_Exercise objective_
Rewrite the records from the line containing "Task: Click the Projects board icon" through the line containing "Select the bottom", replacing "Projects board" with "Kanban board" and leaving everything else unchanged.
— Begin The data —
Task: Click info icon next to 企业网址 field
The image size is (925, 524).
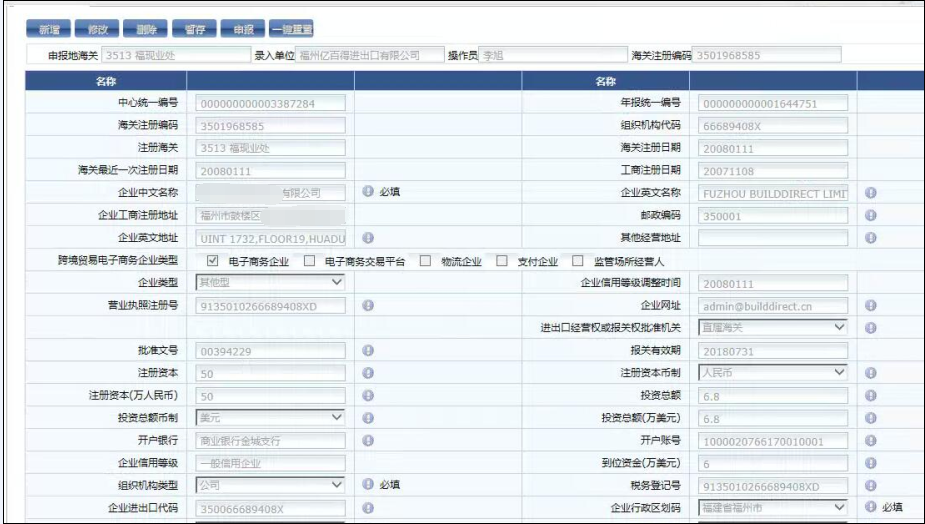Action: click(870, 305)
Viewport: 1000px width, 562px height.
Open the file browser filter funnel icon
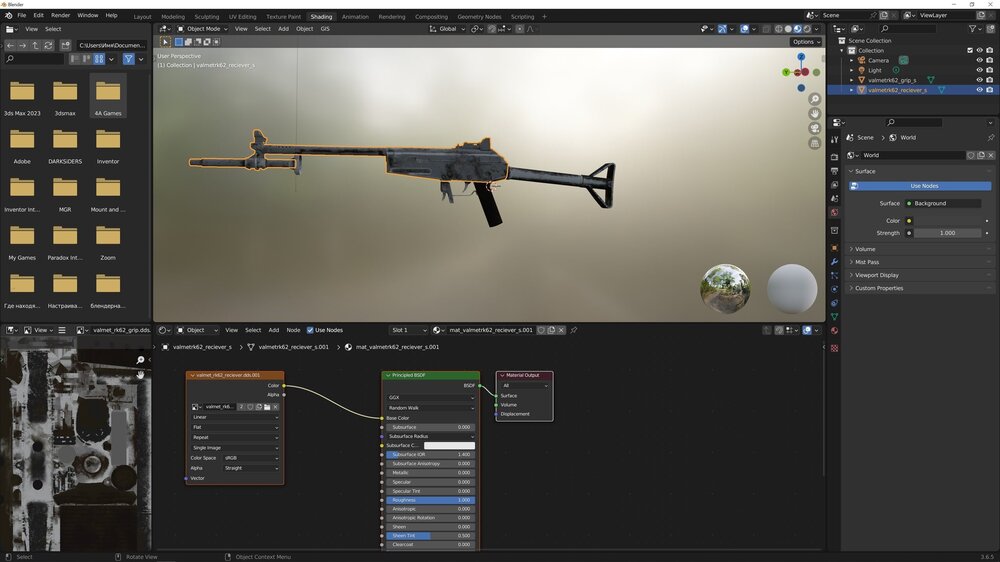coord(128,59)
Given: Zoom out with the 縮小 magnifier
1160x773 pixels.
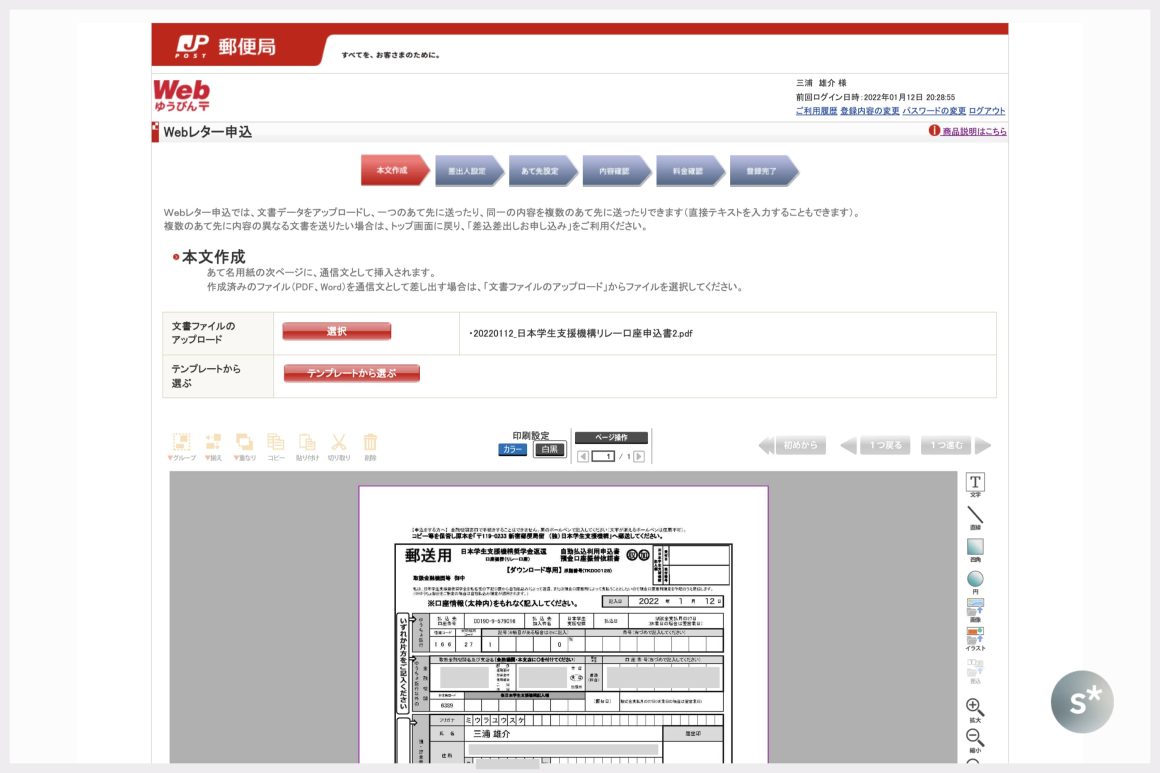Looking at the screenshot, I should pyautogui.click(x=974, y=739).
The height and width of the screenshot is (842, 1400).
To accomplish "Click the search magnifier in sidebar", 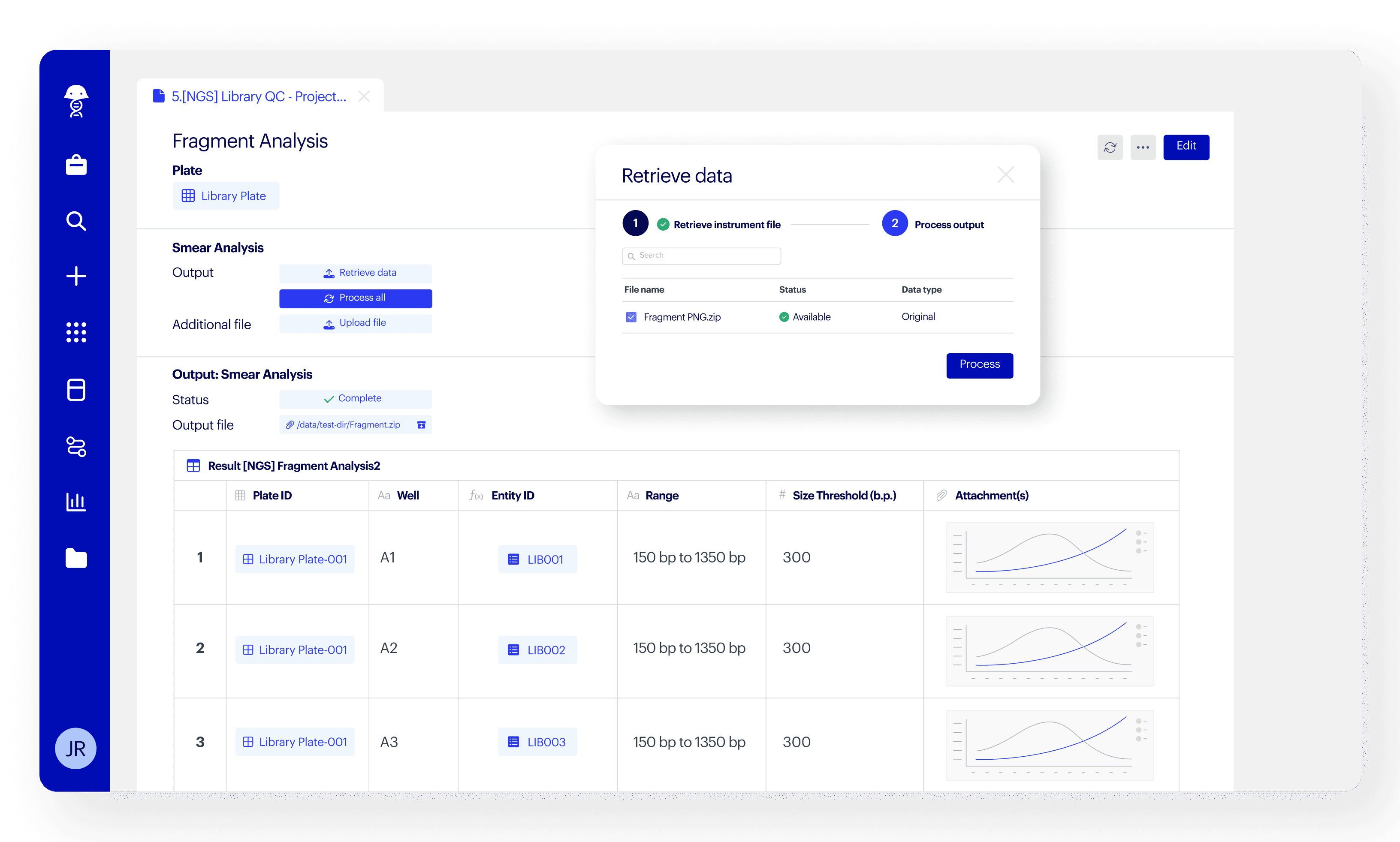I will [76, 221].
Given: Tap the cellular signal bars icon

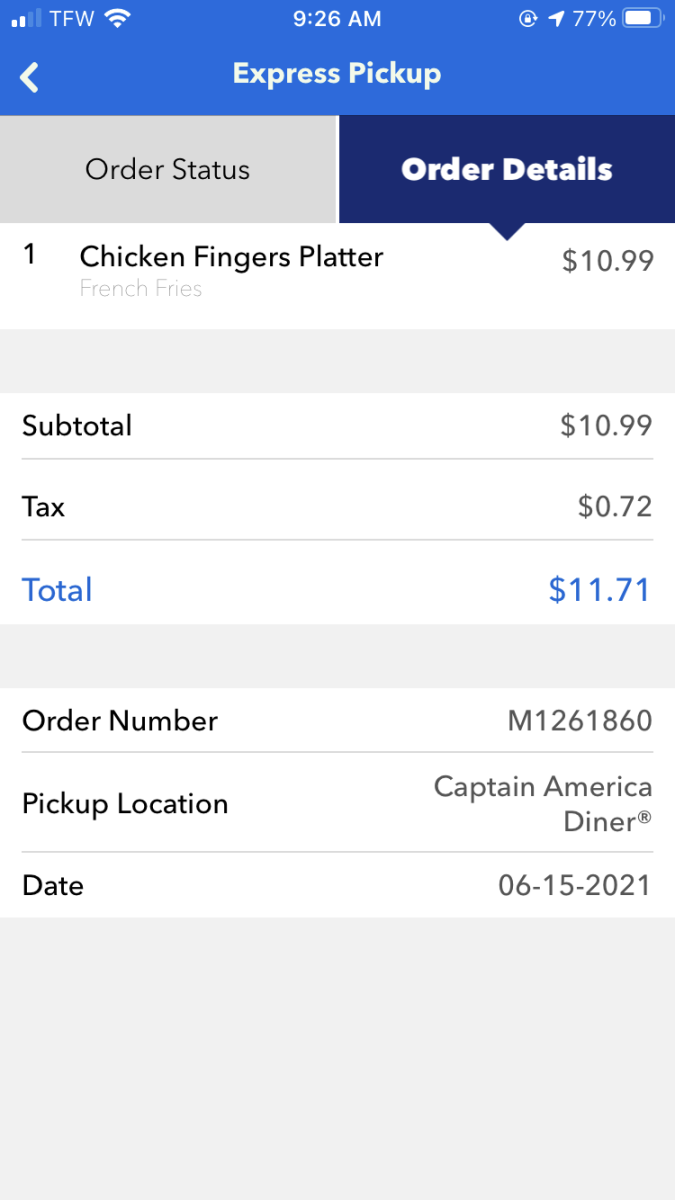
— End The data —
— Begin The data —
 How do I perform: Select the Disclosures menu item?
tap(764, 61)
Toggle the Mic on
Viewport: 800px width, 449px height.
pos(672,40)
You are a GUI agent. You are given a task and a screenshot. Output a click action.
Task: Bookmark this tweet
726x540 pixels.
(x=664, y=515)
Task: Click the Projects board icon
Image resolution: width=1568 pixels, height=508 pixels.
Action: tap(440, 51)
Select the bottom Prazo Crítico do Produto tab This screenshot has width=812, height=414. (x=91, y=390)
— End The data —
_Problem solution_
Task: Click the Kanban board icon
Image resolution: width=1568 pixels, height=508 pixels.
Action: tap(440, 51)
Select the bottom Prazo Crítico do Produto tab This screenshot has width=812, height=414. (x=91, y=390)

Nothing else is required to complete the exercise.